Hacia la personalización y no individualización

Itsaso Larrieta es la responsable de Seguimiento Escolar de la fundación de Síndrome de Down del País Vasco centraría las necesidades de esta educación de cara a la nueva ley sobre cuatro pilares: la diversidad, la accesibilidad, el derecho y la personalización. "Las barreras son del entorno, no de la persona y nos gustaría que se diseñaran centros, programas, actividades... que fueran accesibles para todos. Por ejemplo, en el caso de los niños con Síndrome de Down, que se reforzaran los apoyos visuales sería súper beneficioso", opina Larrieta.

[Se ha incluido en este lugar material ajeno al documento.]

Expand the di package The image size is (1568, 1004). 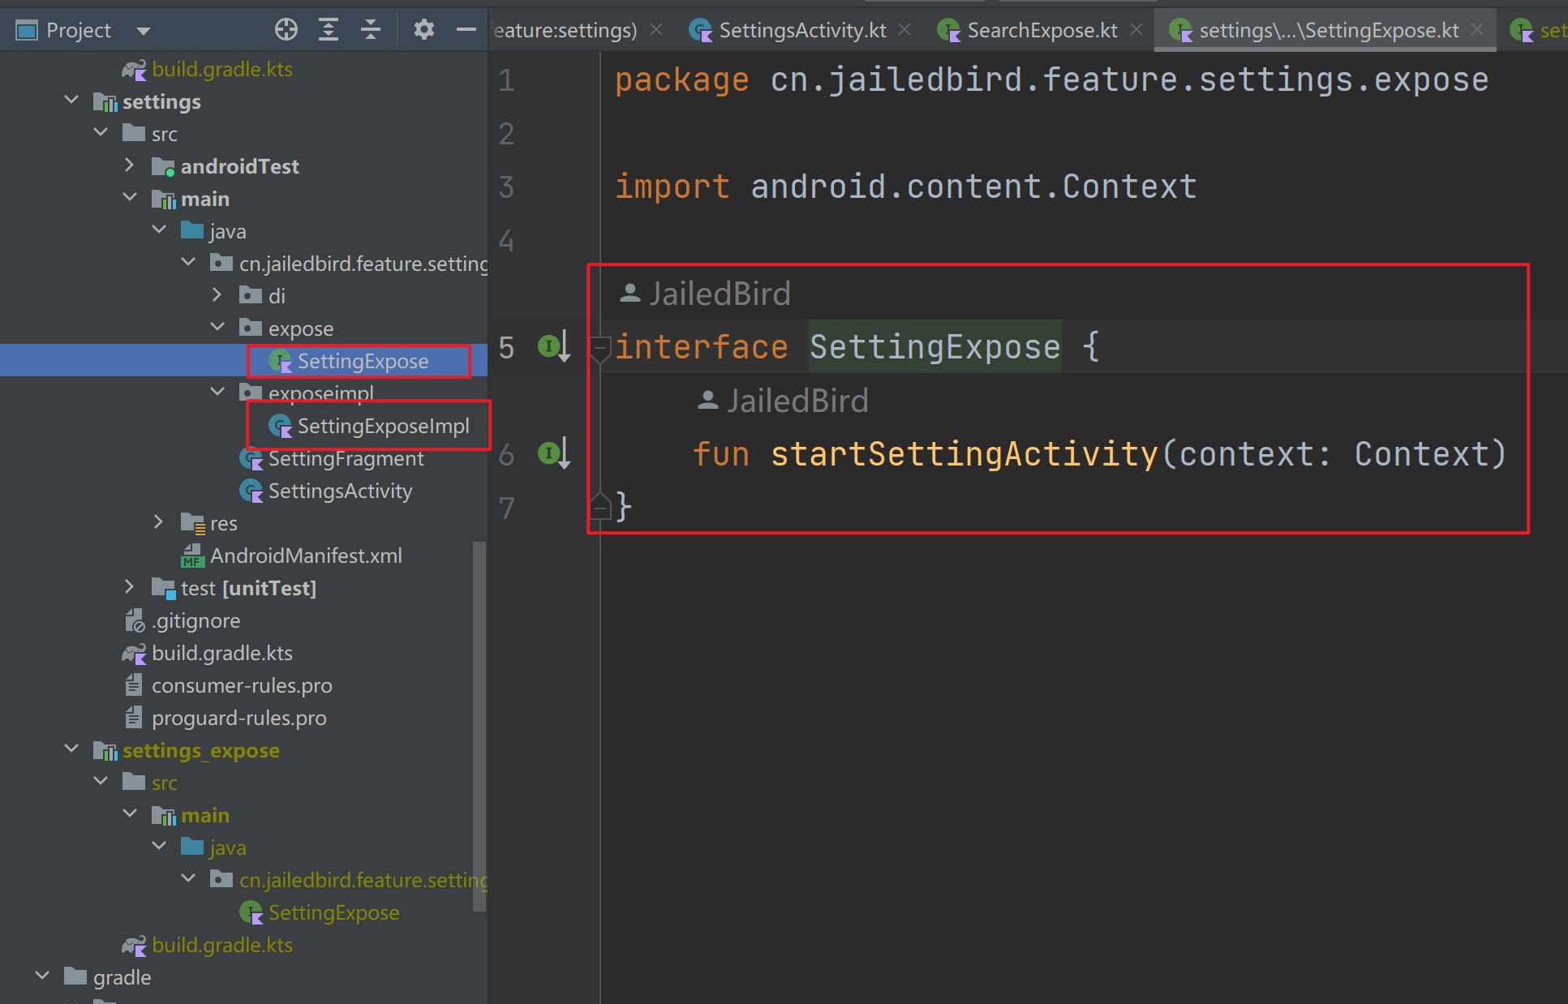[217, 295]
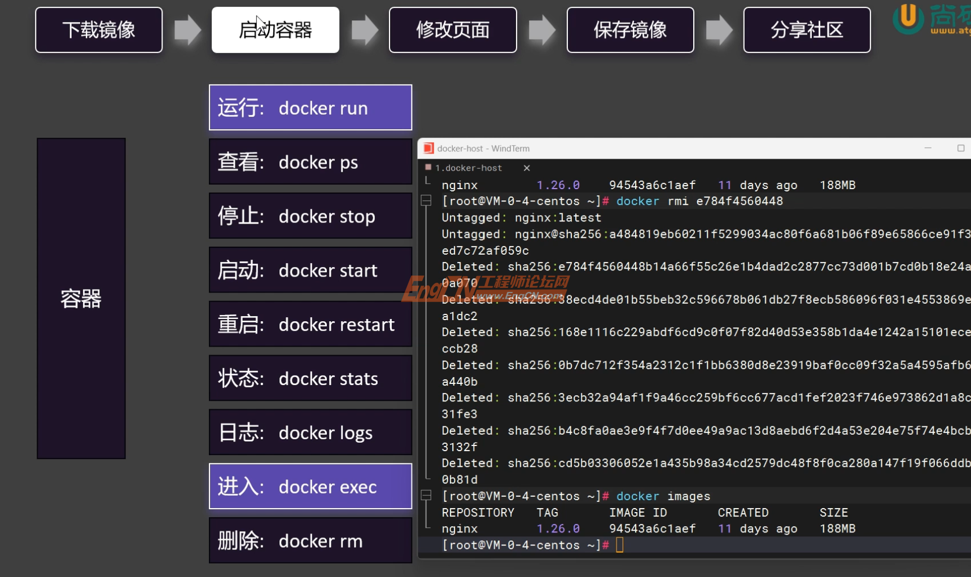Select the 进入 docker exec highlighted box
Screen dimensions: 971x577
tap(310, 487)
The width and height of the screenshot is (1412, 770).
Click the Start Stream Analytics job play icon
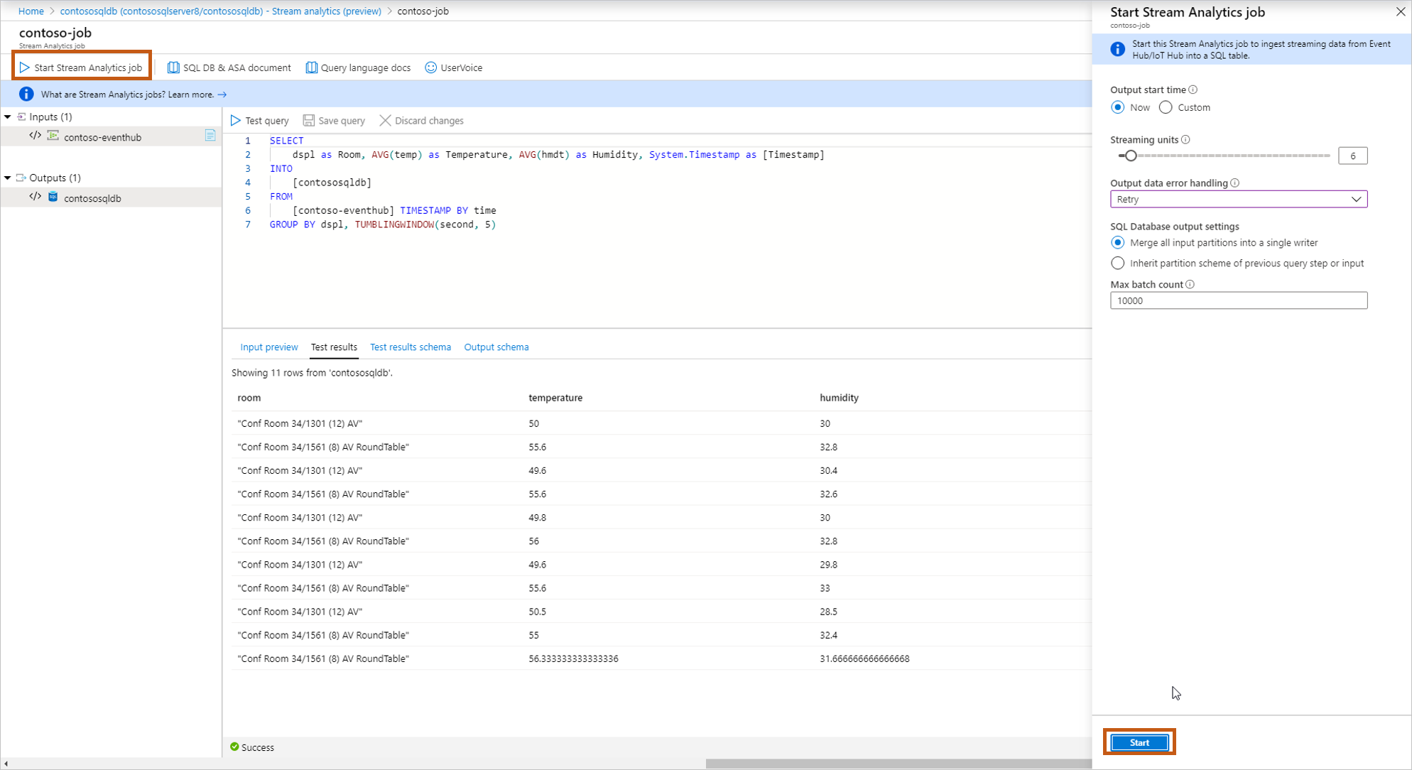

Por otro lado, cree que el derecho a la inclusión hay que garantizarlo, y por ello debería haber "una buena formación para los profesionales y charlas de sensibilización a toda la comunidades educativa incluyendo familias y alumnos". Larrieta asegura que se han hecho grandes avances en la educación infantil y primaria, pero aún queda mucho por mejorar desde la secundaria. Apostando siempre por la inclusión en los centros ordinarios y yendo hacia la personalización y no hacia la individualización. "Hay que escucharles e implicarles y diferenciar que no todos tienen que llevar el mismo camino, cada uno tiene unas necesidades y una serie de cosas que aportar diferentes y muy valiosas", añade.